The would-be law student, brought to the United States as an infant, said the announcement meant that all members of her mixed-status immediate family in Nevada would finally be able to remain in the United States without fear of deportation.
"My face can pretty much tell it all," she told Reuters at a Las Vegas party where she watched the announcement.
"It is going to completely change our lives."
Obama's reform, which sets up a clash with Republicans, will ease the threat of deportation for about 4.7 million undocumented immigrants, mostly the parents of U.S. citizens and legal permanent residents who have lived in the United States for at least five years.
It was deeply felt in the Latino immigrant community in Las Vegas, where Obama will travel on Friday to discuss his plan at the high school where he first laid out his ideas for immigration reform two years ago.
Led by a moderate Republican governor of Mexican ancestry, Nevada has a higher proportion of unauthorized immigrants than any other U.S. state, at 7.6 percent of its population, according to a Pew Research Center study released this week.

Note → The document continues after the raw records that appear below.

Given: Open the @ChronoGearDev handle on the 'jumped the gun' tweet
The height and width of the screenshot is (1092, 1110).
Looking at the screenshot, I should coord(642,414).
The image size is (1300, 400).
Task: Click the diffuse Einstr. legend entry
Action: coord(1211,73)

Nevada Governor Brian Sandoval, whose state already gives driving cards and in-state tuition privileges to undocumented immigrants, said Obama's unilateral action would give "false hope" to millions of people awaiting more permanent immigration reform. He urged a bipartisan solution.
For Gamez, who has already benefited from Obama's 2012 move to stop deporting undocumented immigrants who arrived as children, Thursday's move will lift the threat of deportation for her mother because another daughter is a U.S. citizen. Her father is a legal permanent resident.
But Obama's speech was bittersweet for some immigrants watching in Nevada because of sadness for relatives and friends still ineligible for relief that will allow others to apply legally for jobs and join American society.
Rafael Lopez, a university student with temporary status, said his parents would benefit from Obama's policy because they have a child born in the United States. However, some of his mother's siblings would not qualify for relief because they do not have a child who is a U.S. citizen.
"I don't want my mother to be crying over her relatives," said Lopez, who came to the United States from Mexico as a baby.
Republicans quickly complained that Obama had overstepped his constitutional powers a year after declaring he did not have the authority to act on his own, even as the president urged Republicans not to take steps against his plan that could lead to a government shutdown.
In Las Vegas, that opposition served to temper the joy in the audience. Some said they feared Obama's reforms could be more easily revoked after he leaves office unless broader immigration reform is approved by Congress.
"We just have to keep pushing Congress," said Erika Castro, a 25-year-old part-time student with temporary status who works as a cook in a Las Vegas casino. She said she is pushing her 17-year-old brother, a U.S. citizen, to register to vote once he is old enough. "The fight is not over."